TEXTO DE APOIO:
»»
Hoje, os descendentes dos Tabajara, Potiguara, Tupiniquim e outros povos revitalizam o idioma
Por Ezequiel Maria*
É comum que, quando duas sociedades distintas de cultura, língua e crenças diferentes se encontrem, ocorra um fenômeno chamado “mestiçagem” e “aculturação” entre os indivíduos de ambas as nações. As consequências nem sempre são boas. Às vezes surgem fatores catastróficos, como a proibição do idioma Tupi Antigo no Brasil. Nas palavras de Darcy Ribeiro: “A expansão do domínio português terra adentro, na construção do Brasil, é obra dos brasilíndios ou mamelucos.” Um exemplo disso é Jerônimo de Albuquerque Maranhão, responsável pelo tratado de paz entre os Potiguara e os Tabajara, aliados aos portugueses, além da “conquista” do Rio Grande do Norte e da expulsão dos franceses do Maranhão. Vale destacar que ele era neto do Cacique Tabajara Uirá-uby (Arcoverde), ou seja, um mestiço.
Falando em Jerônimo de Albuquerque, ancestral do personagem responsável pela proibição do Tupi, chega-se ao Marquês de Pombal. A irmã de Jerônimo, Dona Catarina de Albuquerque, assim como ele, era filha de Dona Maria do Espírito Santo, indígena Tabajara, filha do Cacique Uirá-uby, o Arcoverde. O pai deles, que também se chamava Jerônimo de Albuquerque, descendia do rei Dom Dinis, aquele que criou a Ordem dos Cavaleiros de Cristo.
Seria a sétima geração desse mesmo Jerônimo de Albuquerque que corroboraria para a extinção e substituição do Tupi – língua de seus antepassados. Com um povo de língua única, já não haveria diversidade de nações, e todos os que outrora eram considerados bárbaros passariam a ser meros cidadãos vassalos do El-Rei, sujeitos às mesmas normas do Estado. O que se vislumbrava como progresso, revelou-se uma catástrofe, visível ainda nos dias de hoje.
Por serem membros da baixa nobreza, os Albuquerques seriam tratados como fidalgos. Compreenda-se que “fidalgo” significa “filho de algo”, ou seja, o título se referia a feitos notáveis ou a uma descendência ligada à nobreza, neste caso, por terem linhagem de reis. Além disso, havia a linhagem real Tupi, herdada por parte dos Tabajara.
Assim se deu a origem de Sebastião José de Carvalho e Melo, o Marquês de Pombal: Jerônimo de Albuquerque, de origem portuguesa, casou-se com Dona Maria do Espírito Santo, indígena Tabajara, e desse matrimônio nasceu Catarina de Albuquerque, uma mestiça de primeiro grau. Catarina, por sua vez, casou-se com Filipe Cavalcante, de origem italiana, e dessa união nasceu Genebra Cavalcante, mestiça de segundo grau.
««
ENUNCIADO A: No texto sobre a proibição do Tupi, reproduza fielmente o trecho que se inicia com as palavras que contêm "Falando em Jerônimo" e termina em "Cavaleiros de Cristo.".

EXTRATO DE DADOS:
»»
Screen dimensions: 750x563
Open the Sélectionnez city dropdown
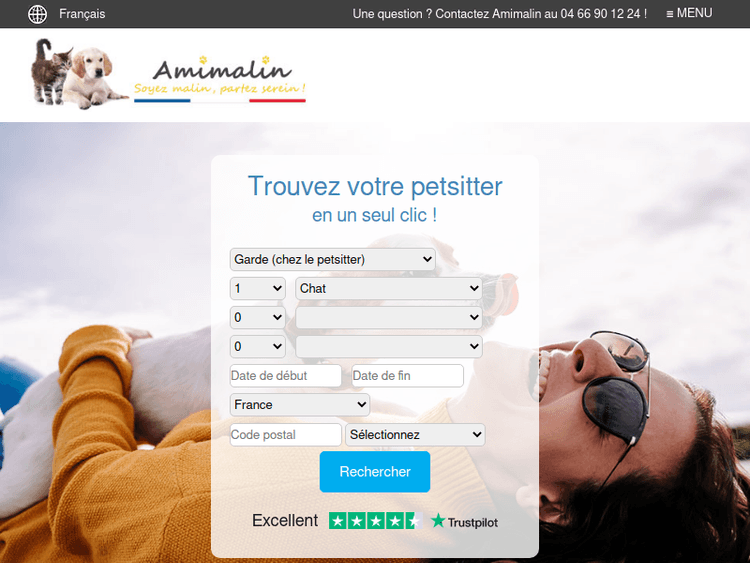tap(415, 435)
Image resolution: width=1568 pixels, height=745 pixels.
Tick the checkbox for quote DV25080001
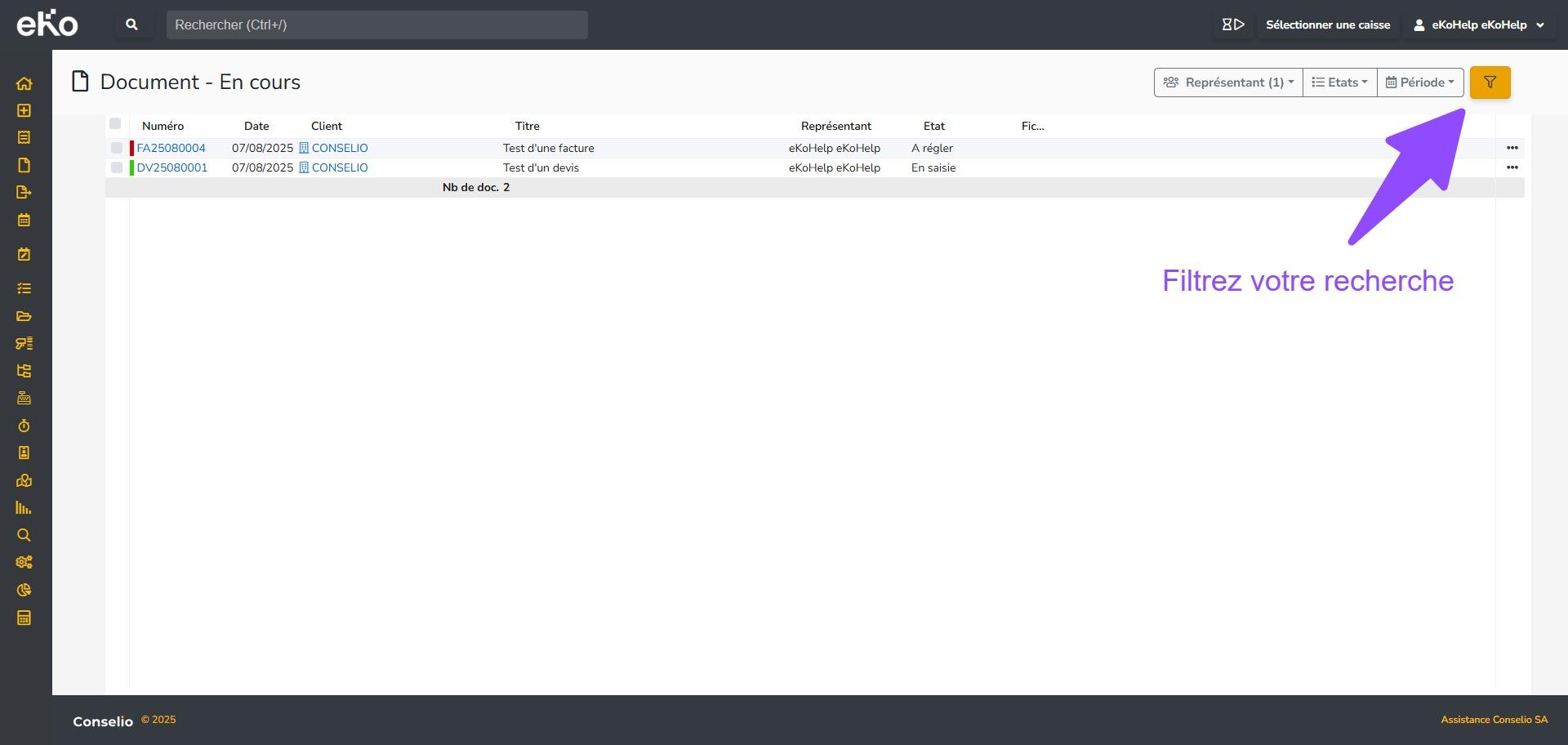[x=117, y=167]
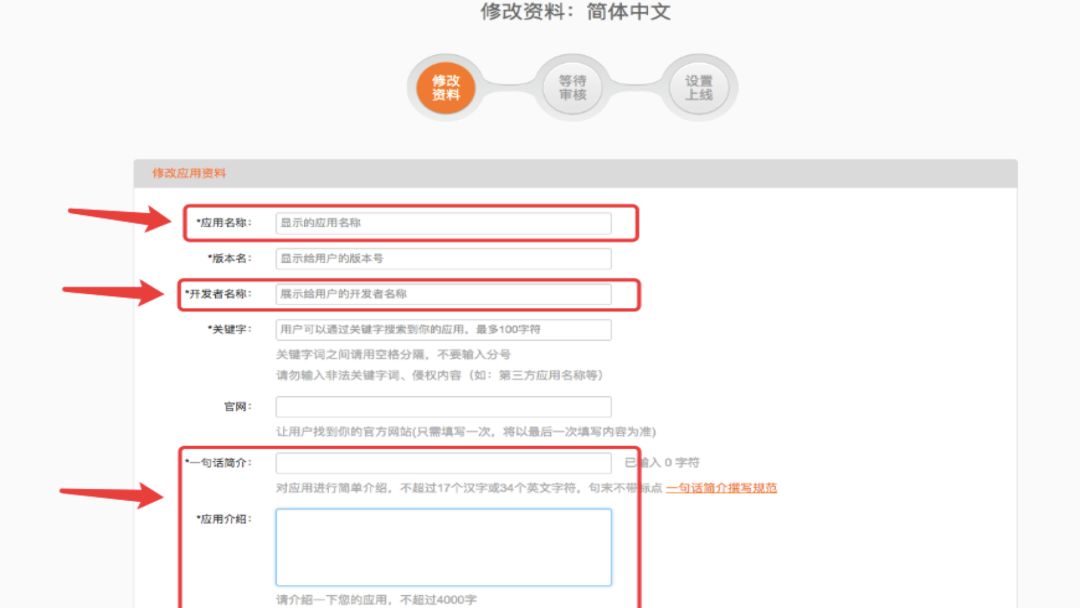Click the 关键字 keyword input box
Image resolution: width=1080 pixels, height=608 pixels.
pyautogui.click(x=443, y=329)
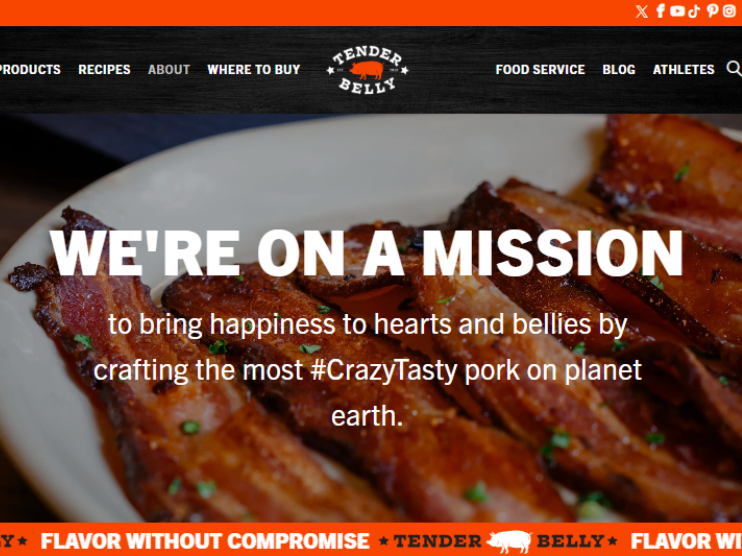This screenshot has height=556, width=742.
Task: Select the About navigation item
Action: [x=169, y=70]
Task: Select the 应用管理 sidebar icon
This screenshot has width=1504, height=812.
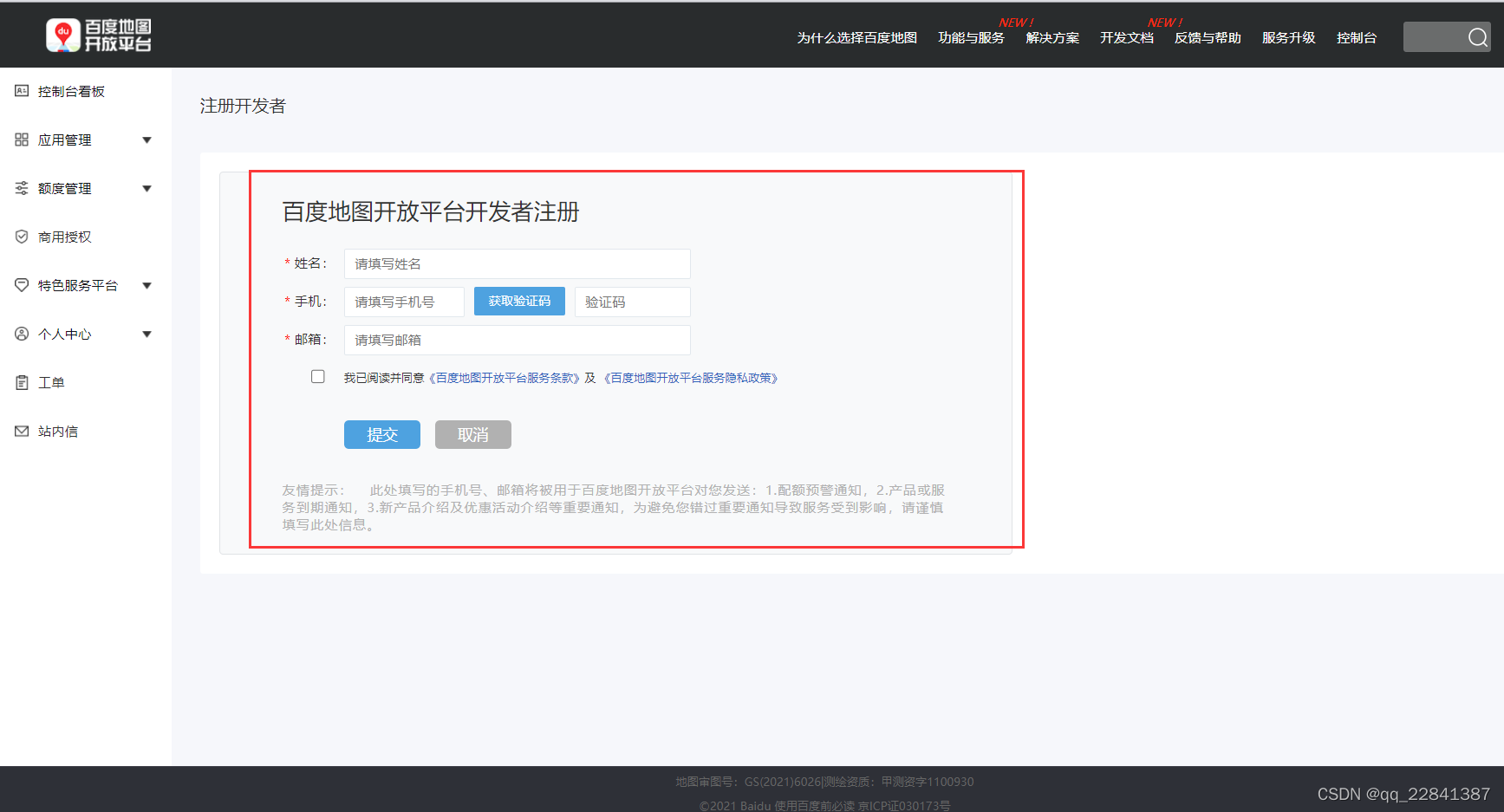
««
»»
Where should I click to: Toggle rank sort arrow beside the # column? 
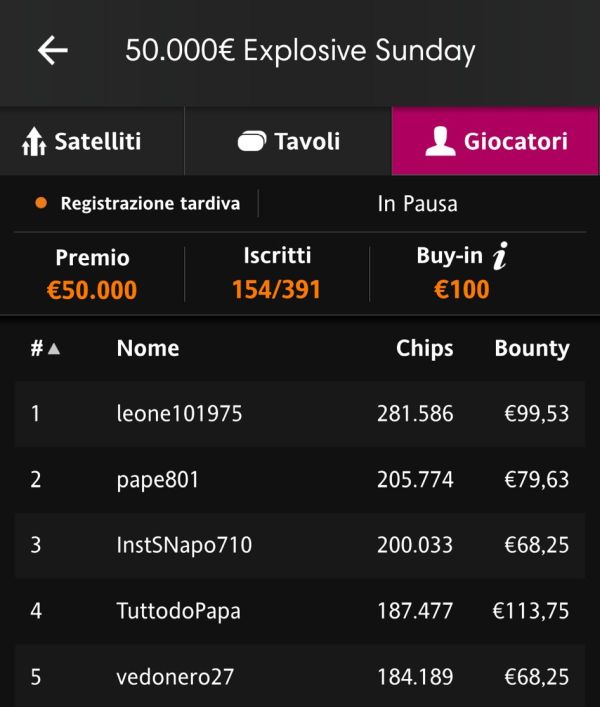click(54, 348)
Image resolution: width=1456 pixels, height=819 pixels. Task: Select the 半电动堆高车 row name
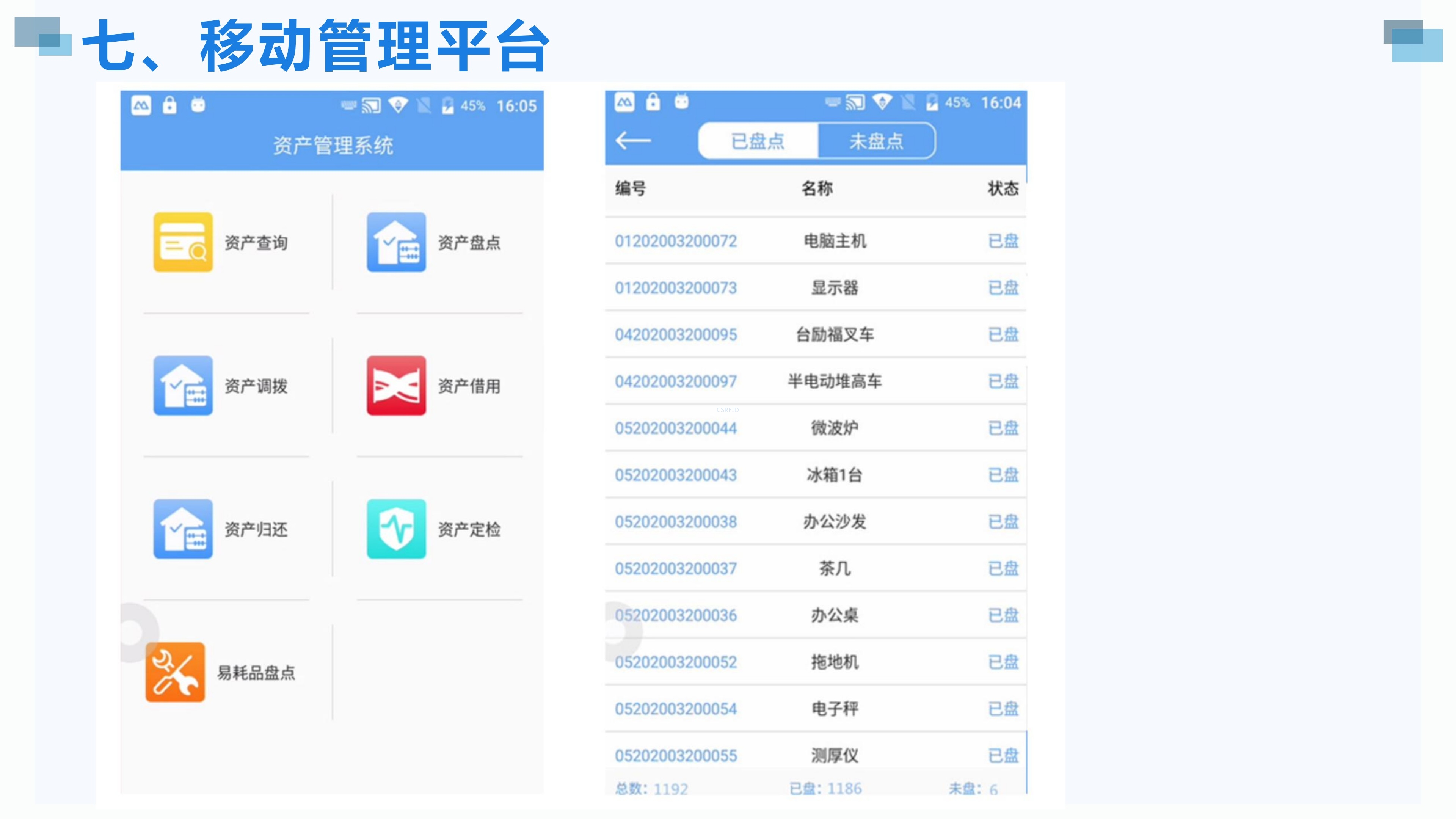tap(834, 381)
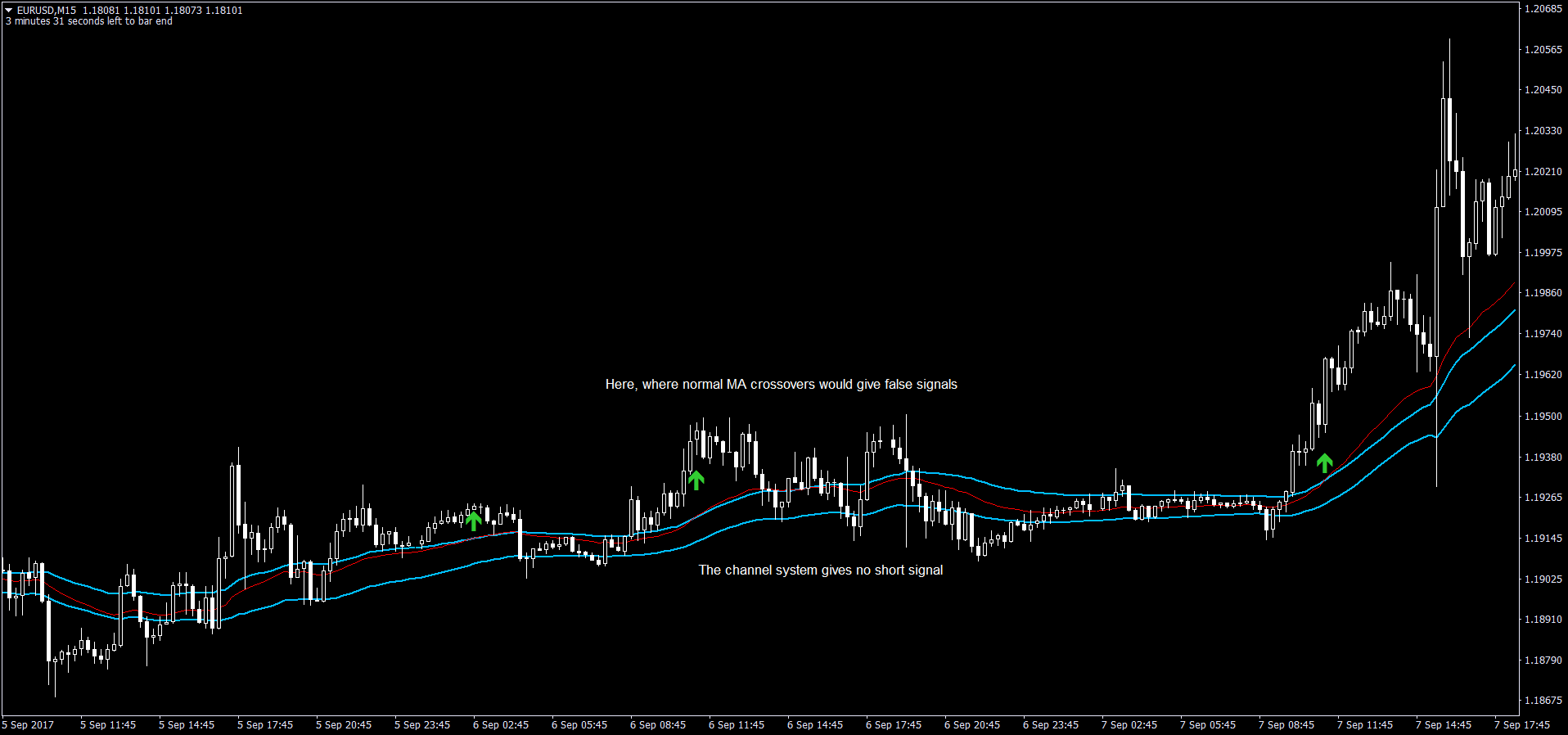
««
»»
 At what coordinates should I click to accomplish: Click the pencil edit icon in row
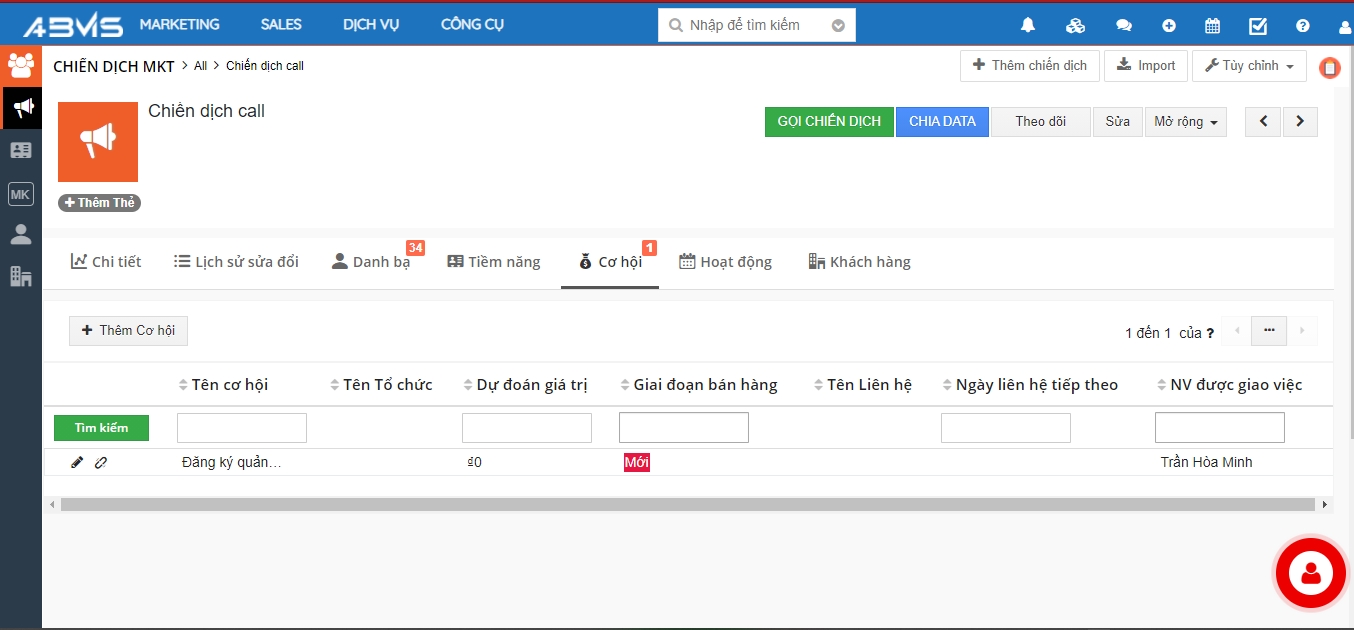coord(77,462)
««
ENUNCIADO B: Mostre todas as linhas dos registros em que aparece a palavra "Select", levando em conta a distinção entre maiúsculas e minúsculas.

RESPOSTA REDIGIDA A:
Falando em Jerônimo de Albuquerque, ancestral do personagem responsável pela proibição do Tupi, chega-se ao Marquês de Pombal. A irmã de Jerônimo, Dona Catarina de Albuquerque, assim como ele, era filha de Dona Maria do Espírito Santo, indígena Tabajara, filha do Cacique Uirá-uby, o Arcoverde. O pai deles, que também se chamava Jerônimo de Albuquerque, descendia do rei Dom Dinis, aquele que criou a Ordem dos Cavaleiros de Cristo.

RESPOSTA REDIGIDA B:
Task: Select the About navigation item
Task: Select the 应用管理 sidebar icon
Image resolution: width=1456 pixels, height=819 pixels. Task: Select the 半电动堆高车 row name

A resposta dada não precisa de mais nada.